## TASK
Look through the entries below for the line with "Click the Entrepreneur media logo icon" and the line with "swap arrows icon", then give again exactly those two lines and all lines between them, minus the pictures.

[Records drawn from a dataset]
____

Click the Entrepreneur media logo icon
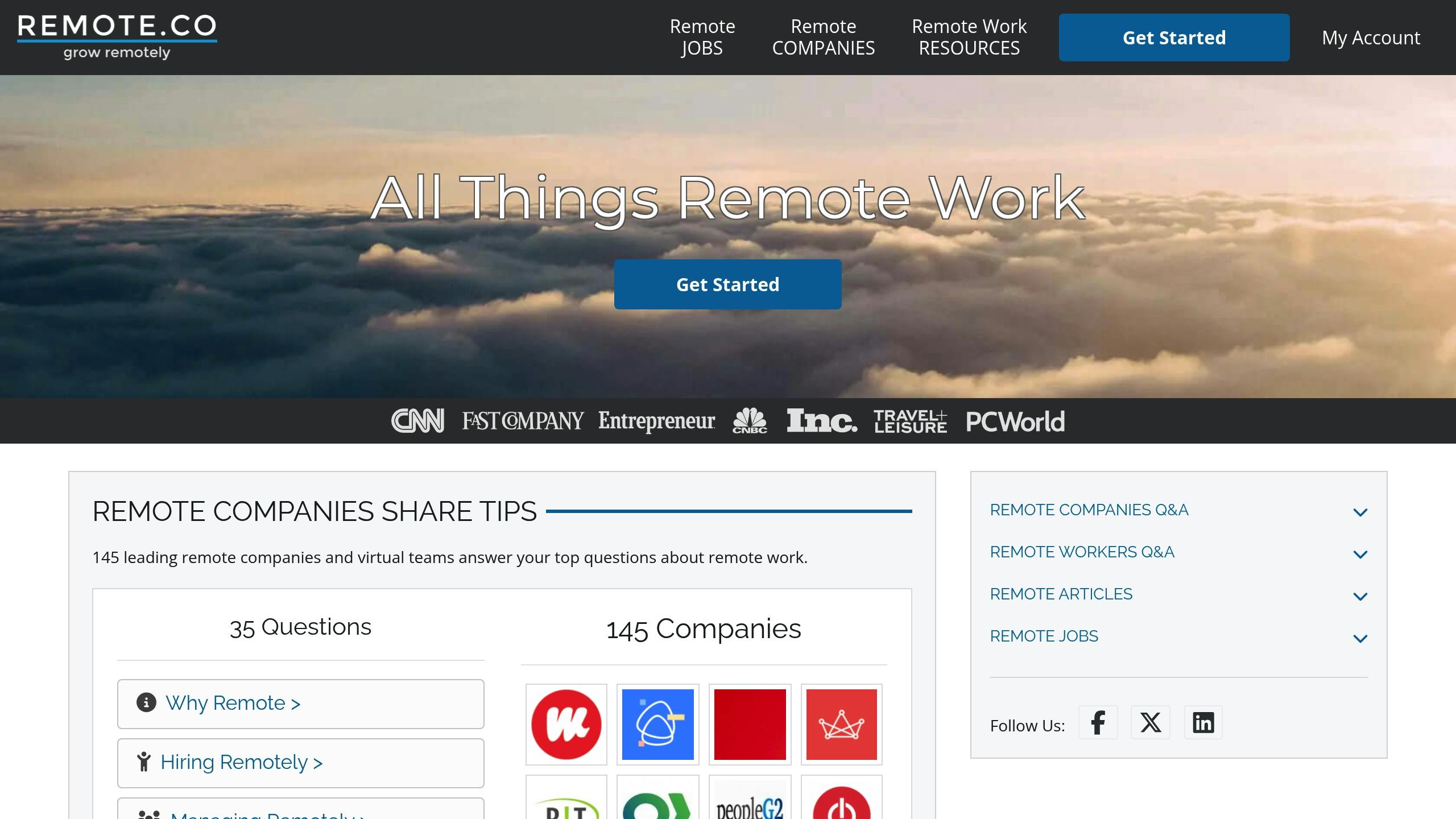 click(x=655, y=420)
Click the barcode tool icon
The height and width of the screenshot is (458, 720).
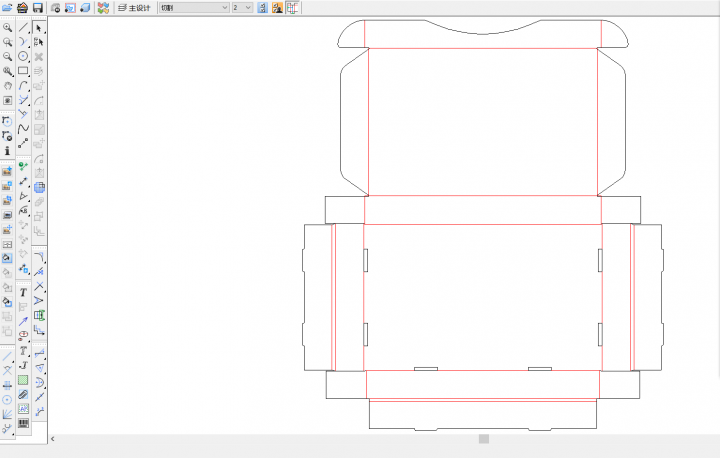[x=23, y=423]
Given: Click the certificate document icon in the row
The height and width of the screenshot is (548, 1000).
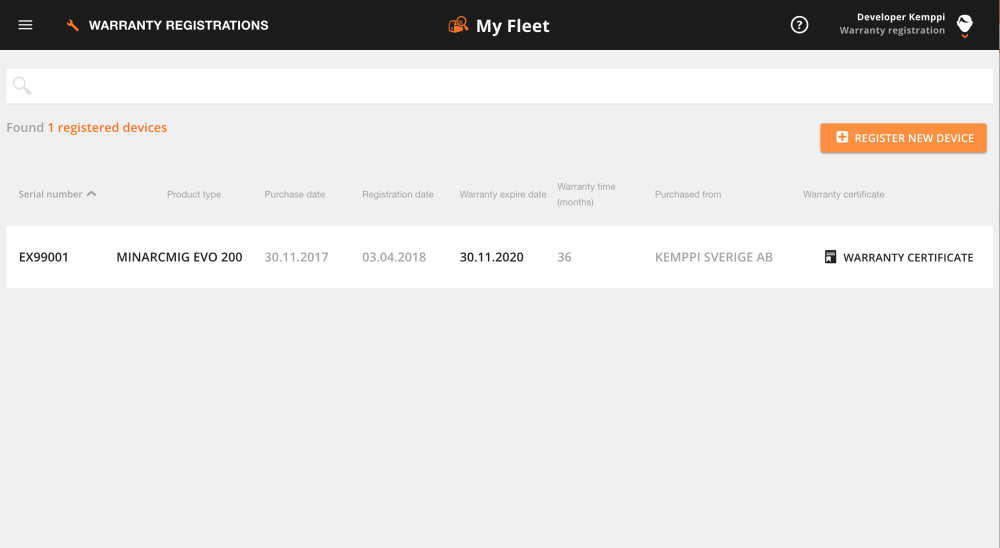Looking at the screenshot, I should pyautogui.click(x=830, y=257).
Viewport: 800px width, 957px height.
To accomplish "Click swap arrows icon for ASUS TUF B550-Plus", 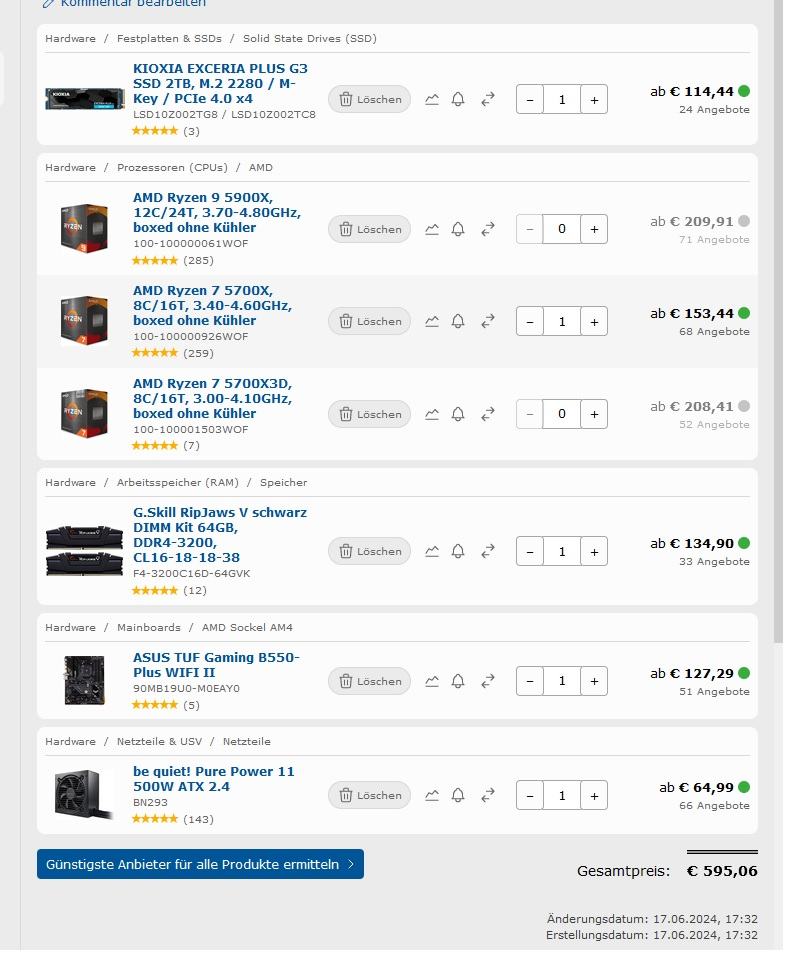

____

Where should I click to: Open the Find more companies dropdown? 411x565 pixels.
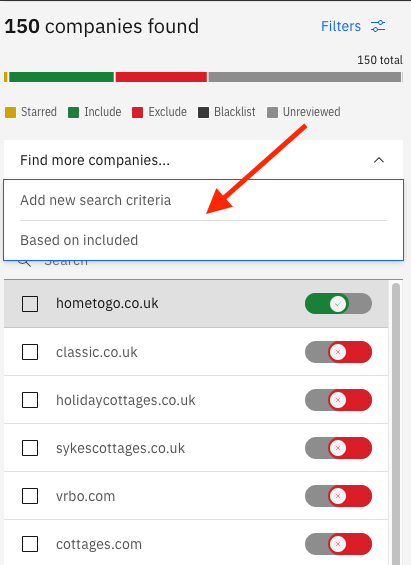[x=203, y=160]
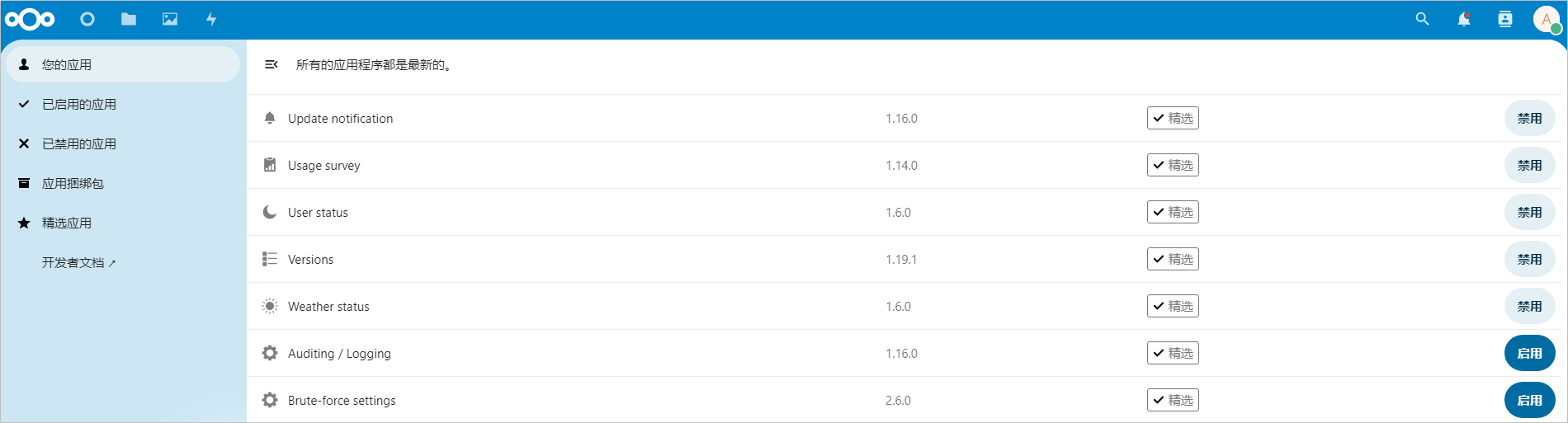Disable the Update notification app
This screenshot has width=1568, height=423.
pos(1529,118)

____

## SOLUTION FOR THIS PROBLEM
Click the Entrepreneur media logo icon
 click(x=655, y=420)
Click the barcode tool icon
The height and width of the screenshot is (458, 720).
[x=23, y=423]
Given: Click the certificate document icon in the row
The height and width of the screenshot is (548, 1000).
Looking at the screenshot, I should pyautogui.click(x=830, y=257).
Viewport: 800px width, 957px height.
To accomplish "Click swap arrows icon for ASUS TUF B550-Plus", 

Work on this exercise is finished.